» **INSTRUÇÕES**
**A)** Segundo o trecho selecionado, quem estabelece a tolerância ao risco?
**B)** Reescreva o trecho selecionado de "A ideia de Segurança" até "complexos desafios atuais.", inclusive, trocando "Polícias Militares Estaduais" por "Polícias Civis".

» **TRECHO SELECIONADO**
──────
Os impactos negativos decorrentes desses eventos, tais como perdas de vidas, danos materiais e prejuízos econômicos, geram uma preocupação enorme para as instituições de segurança pública.

Cada etapa de enfrentamento desse tipo de crime extremo é essencial para a minimização de impactos negativos. Atualmente, o monitoramento e controle dos crimes UVP são realizados preferencialmente de forma reativa, por cada unidade impactada, geralmente em reuniões com esse objetivo. Nessas situações, há oportunidade para que sejam manipulados documentos e ouvidos alguns atores que participaram efetivamente da ocorrência que envolvia esses crimes.

A Gestão de Riscos[1] (GR), nesse contexto, emerge e fornece ao seu usuário conhecimentos organizados e processados com metodologia própria, aventando-se a possibilidade de ações e medidas de prevenção ou correção dos possíveis problemas detectados nos processos ou áreas em que a organização atua.

Posto isso, acredita-se ser possível, seguindo uma metodologia adequada, e por conseguinte, respeitando a experiência de nossos policiais, diminuir gradativamente o grau de subjetividade no processo decisório, até mesmo porque a tolerância ao risco é estabelecida pelo próprio Comandante[2].

A ideia de Segurança Pública, inerente à missão policial, estabelecida pela Constituição Federal de 1988, constitui uma verdadeira garantia que o Estado oferece aos cidadãos, por meio de organizações próprias, dentre elas, as Polícias Militares Estaduais, contra todo o perigo que possa afetar a ordem pública, em prejuízo da vida, da liberdade e da propriedade.

2 – AS FERRAMENTAS DE GESTÃO DE RISCOS

Por meio do advento da “nova gestão pública”, termos, como Governança, integridade, compliance e gestão de risco, estão sendo incorporados gradativamente ao processo decisório da Administração Pública, de forma a atender aos complexos desafios atuais.

Não há dúvidas de que a atividade policial é arriscada. Nesse sentido, pode-se afirmar que o gerenciamento de riscos está relacionado à diminuição de incertezas. É crucial que o policial tome decisões com base no máximo de informações alcançáveis, a fim de que assuma uma posição de vantagem no teatro de operações.

O cotidiano do policial, após uma vivência acadêmica, não é fácil, porém, é possível raciocinar de maneira lógica e sobre o contexto dos crimes UVP, uma vez estabelecidas as causas e consequências que deram origem ao problema, ou ao menos sua hipótese mais provável. É necessário definir de que forma ocorrerá a intervenção para que sejam alcançados os melhores resultados.
──────
» **EXTRATO DE DADOS**
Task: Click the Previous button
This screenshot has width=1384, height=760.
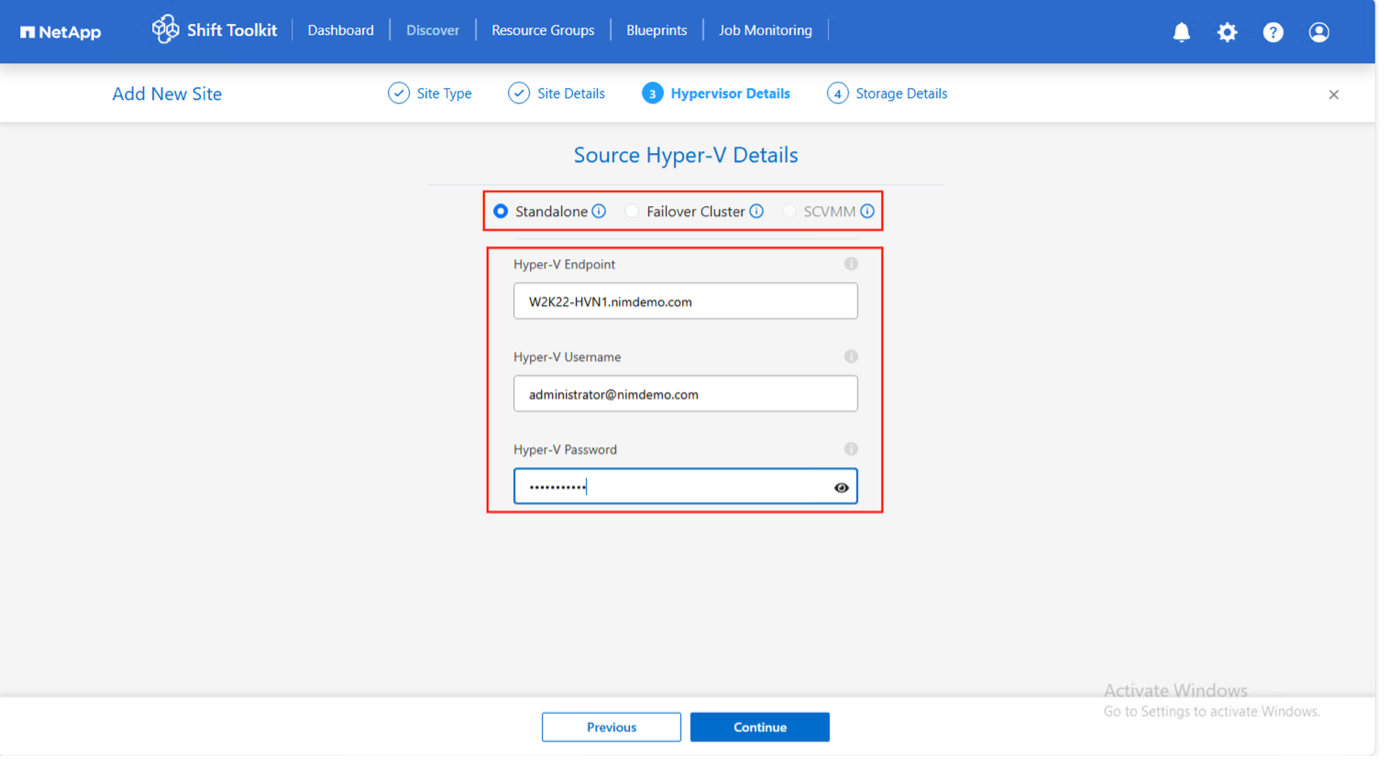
──────
» **RESPOSTAS**
**A)** O próprio Comandante.

**B)**
A ideia de Segurança Pública, inerente à missão policial, estabelecida pela Constituição Federal de 1988, constitui uma verdadeira garantia que o Estado oferece aos cidadãos, por meio de organizações próprias, dentre elas, as Polícias Civis, contra todo o perigo que possa afetar a ordem pública, em prejuízo da vida, da liberdade e da propriedade.

2 – AS FERRAMENTAS DE GESTÃO DE RISCOS

Por meio do advento da “nova gestão pública”, termos, como Governança, integridade, compliance e gestão de risco, estão sendo incorporados gradativamente ao processo decisório da Administração Pública, de forma a atender aos complexos desafios atuais.